*** Block opens ***

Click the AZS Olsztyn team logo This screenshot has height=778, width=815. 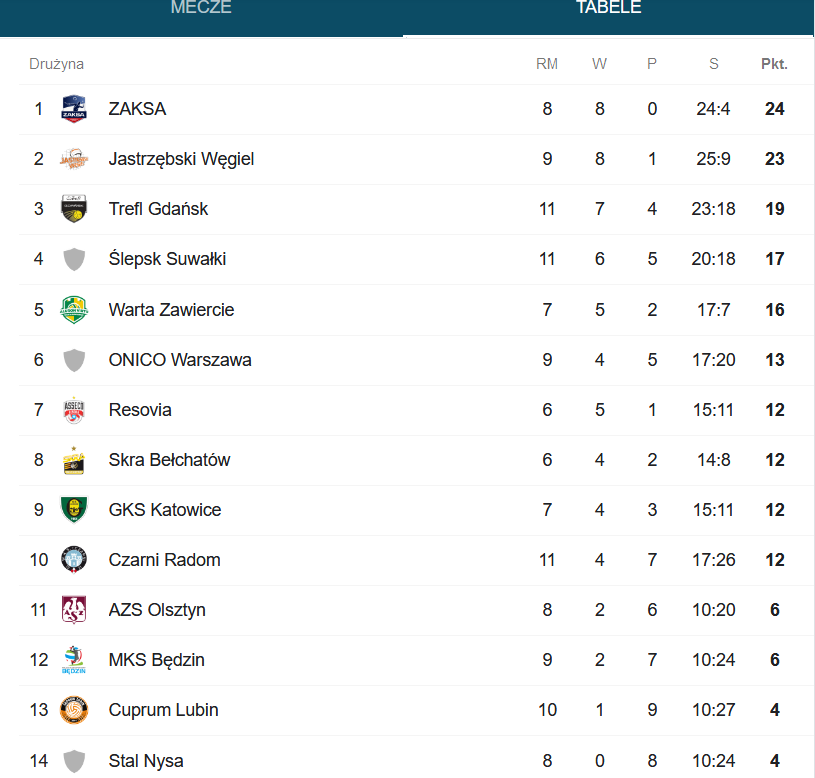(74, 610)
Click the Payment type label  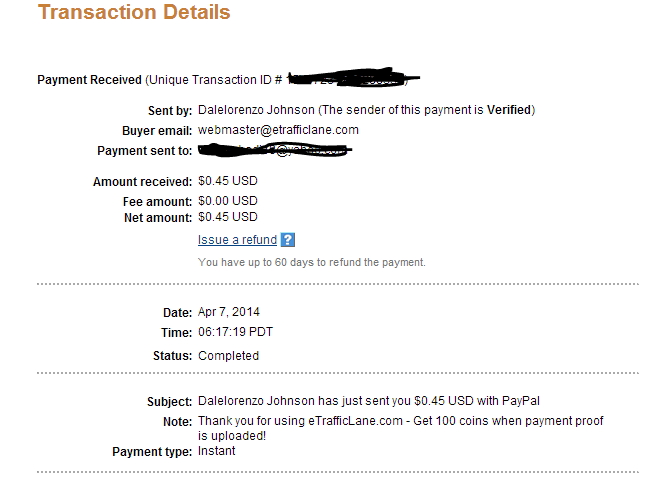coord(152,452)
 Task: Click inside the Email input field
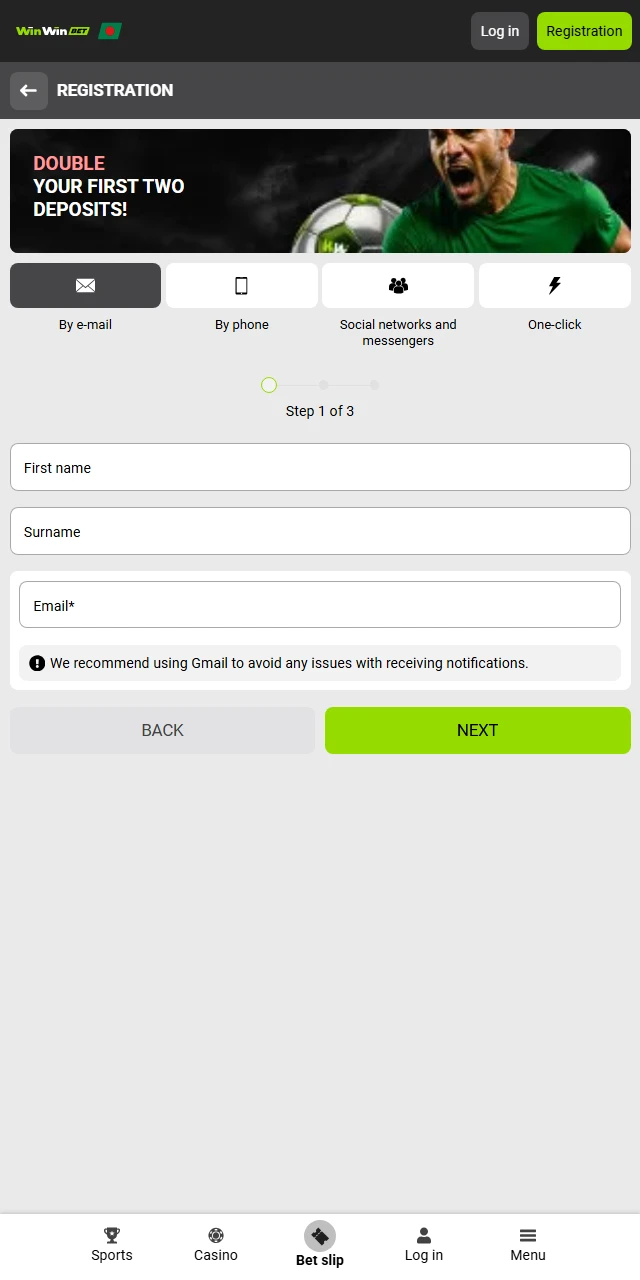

*** Block closes ***
*** Block opens ***

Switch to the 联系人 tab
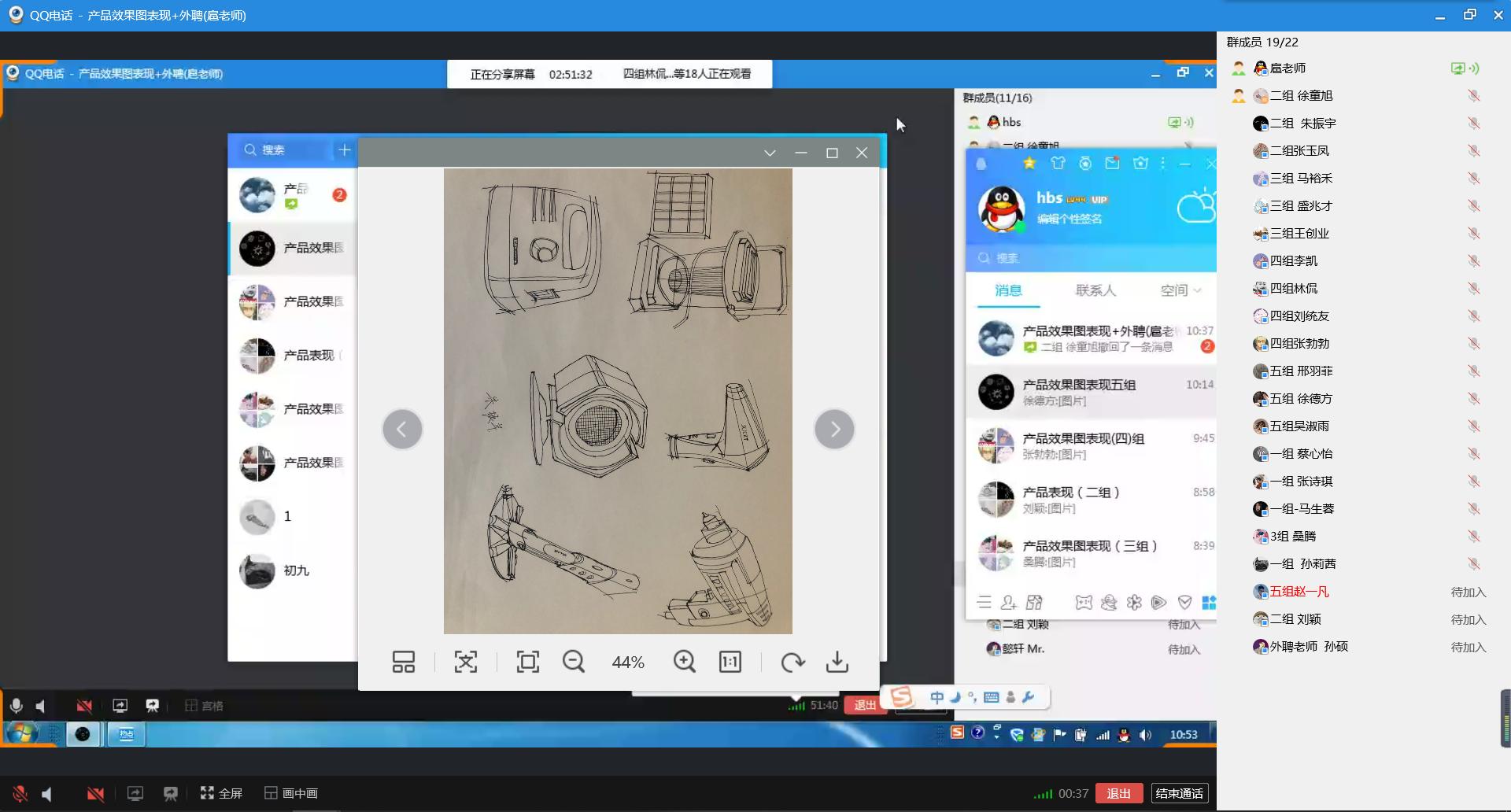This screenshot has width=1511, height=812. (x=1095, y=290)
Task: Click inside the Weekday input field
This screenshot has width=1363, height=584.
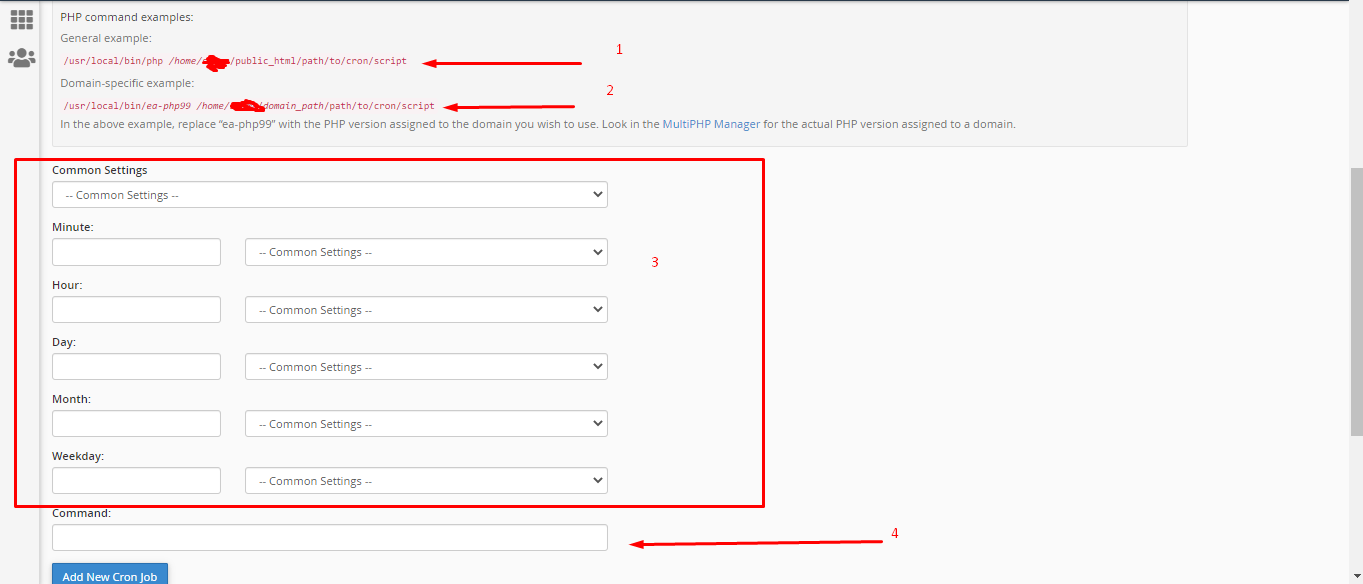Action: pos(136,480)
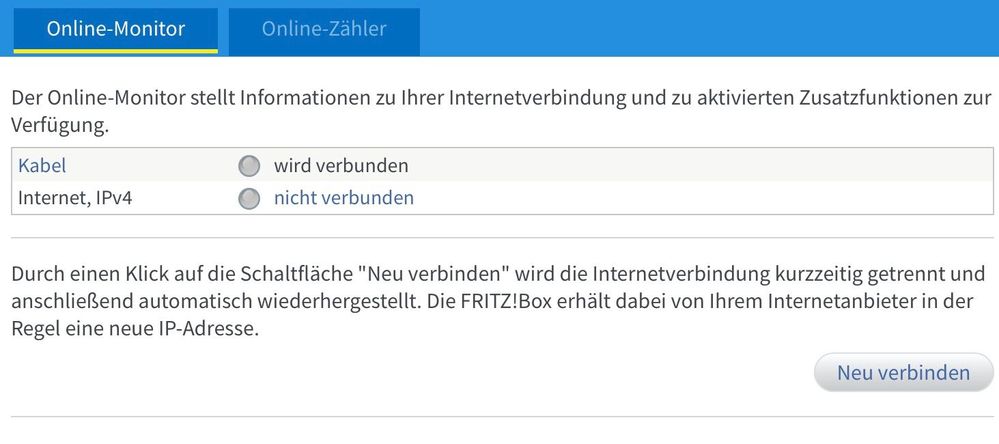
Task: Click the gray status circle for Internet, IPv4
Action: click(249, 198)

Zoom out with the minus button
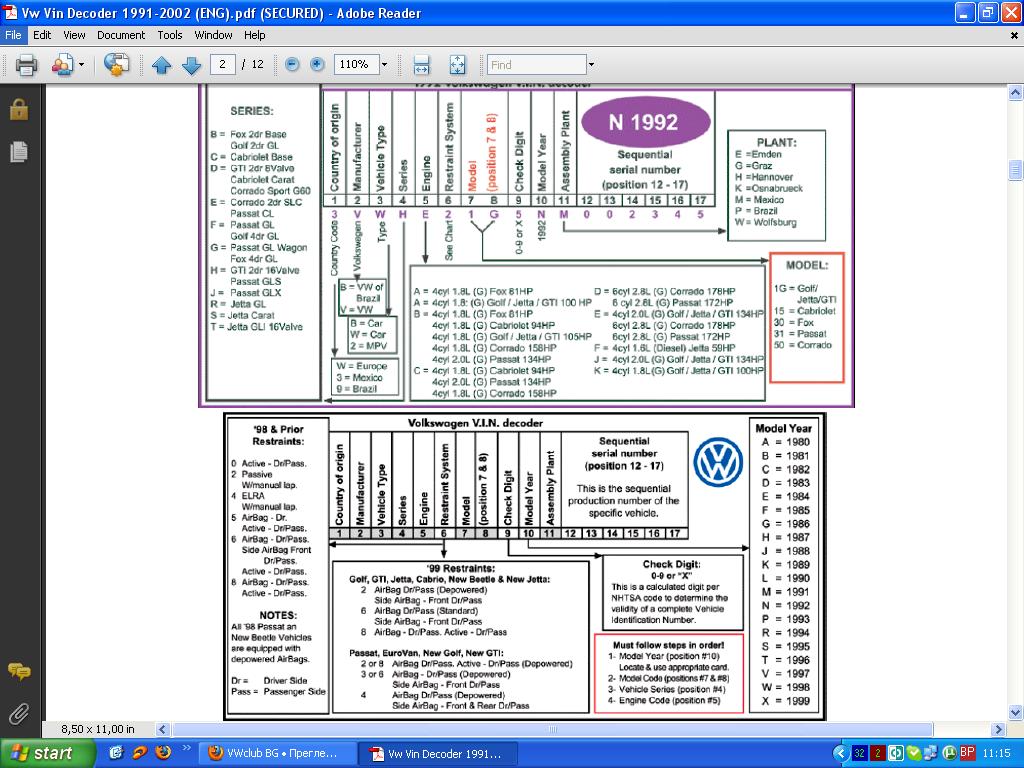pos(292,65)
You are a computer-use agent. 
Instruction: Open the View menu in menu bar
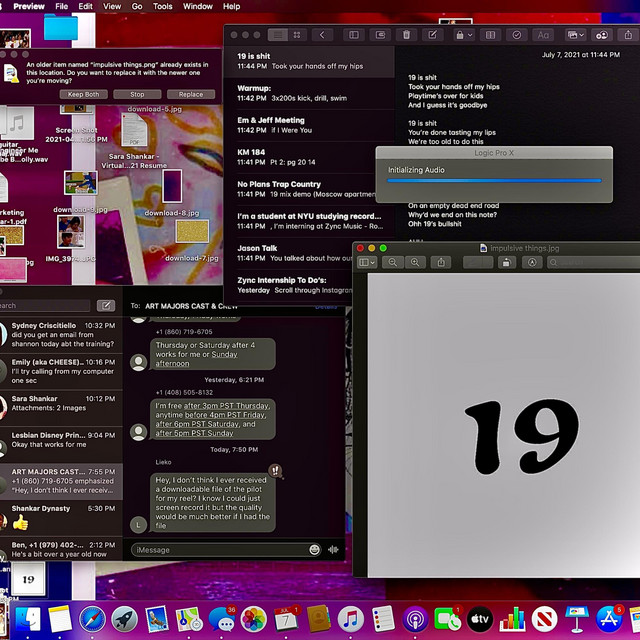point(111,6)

*** Block closes ***

Search the listing for "inside" and show every line where it occurs.

 Task: Click inside the Email input field
Task: Click inside the Weekday input field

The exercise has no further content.